#### [SET EXERCISE]
Format the stretch of records from the line containing "Open Availability under Pages submenu" through the line containing "I will coord(373,34)." as a two-column CSV with the header instruction,response. Give one row per record, with each value in a quoted field and line breaks replaced by spaces.

#### [RECORDS SUPPLIED]
━━━━

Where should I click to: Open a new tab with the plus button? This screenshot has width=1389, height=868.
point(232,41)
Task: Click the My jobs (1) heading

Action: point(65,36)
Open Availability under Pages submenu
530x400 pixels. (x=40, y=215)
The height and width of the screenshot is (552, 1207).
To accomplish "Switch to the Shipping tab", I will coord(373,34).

━━━━

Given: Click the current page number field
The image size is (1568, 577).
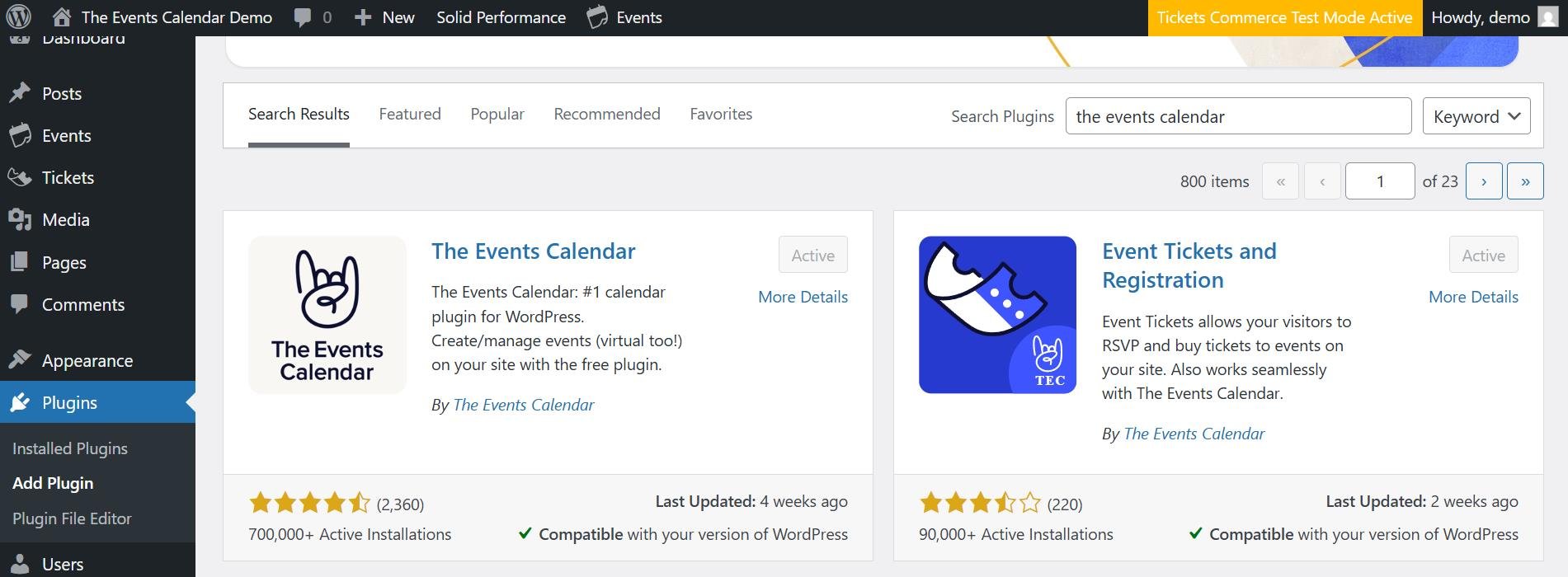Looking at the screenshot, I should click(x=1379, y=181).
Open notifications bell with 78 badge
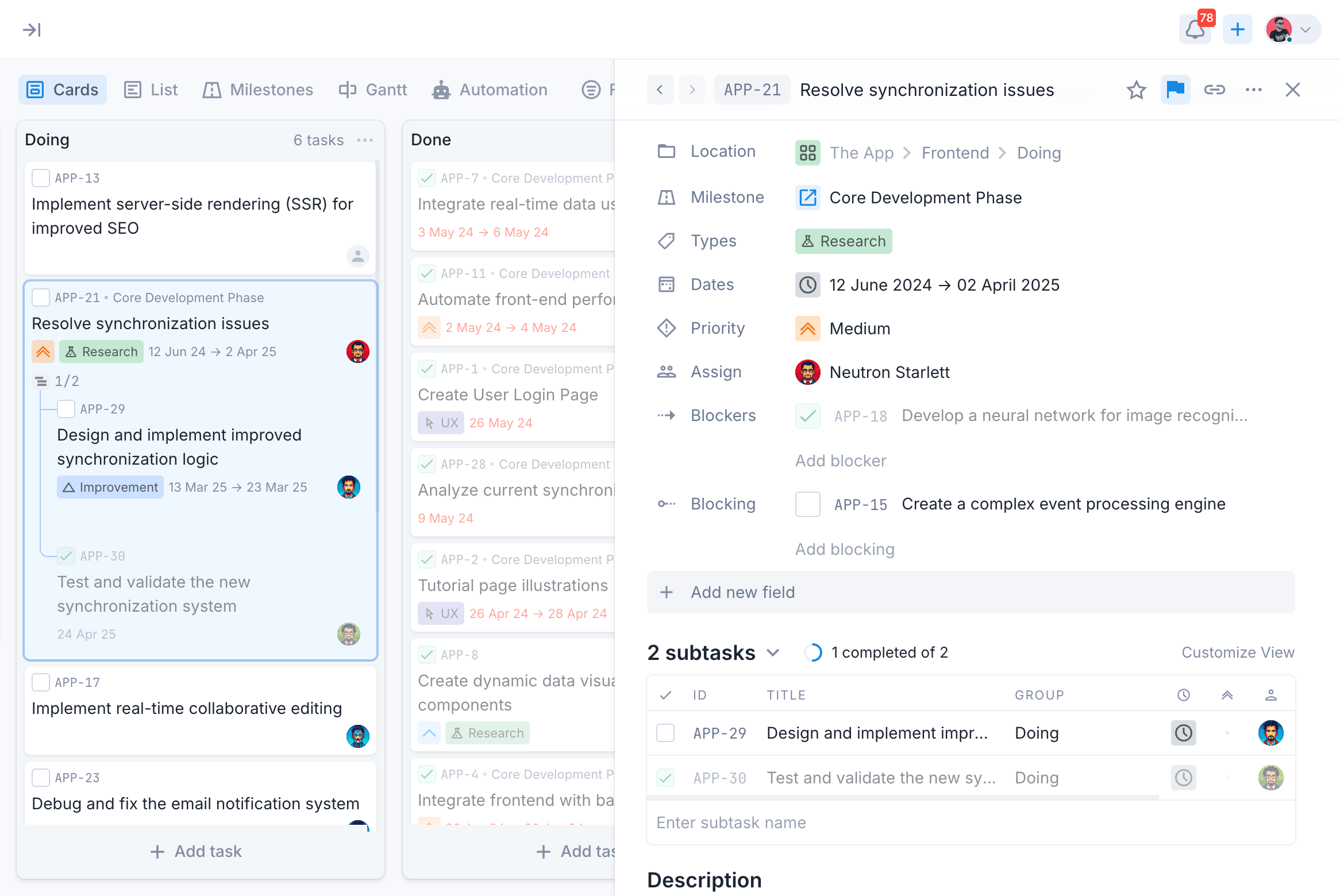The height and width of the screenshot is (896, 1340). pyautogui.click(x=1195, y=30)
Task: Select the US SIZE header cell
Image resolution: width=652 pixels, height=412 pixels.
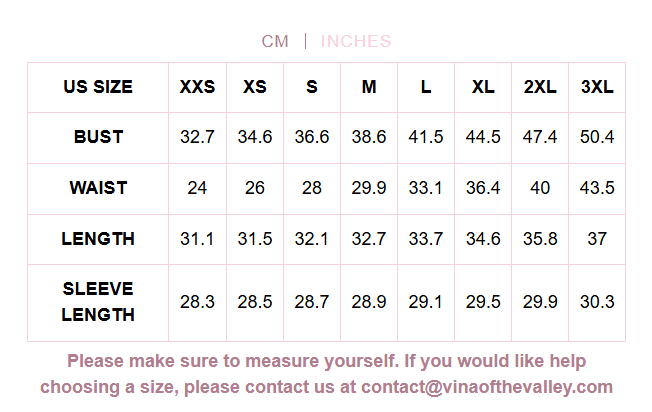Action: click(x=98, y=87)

━━━━

#### [ANSWER TO THIS TASK]
instruction,response
"Open Availability under Pages submenu","530x400 pixels. (x=40, y=215)"
"The height and width of the screenshot is (552, 1207). To accomplish ""Switch to the Shipping tab"",","I will coord(373,34)."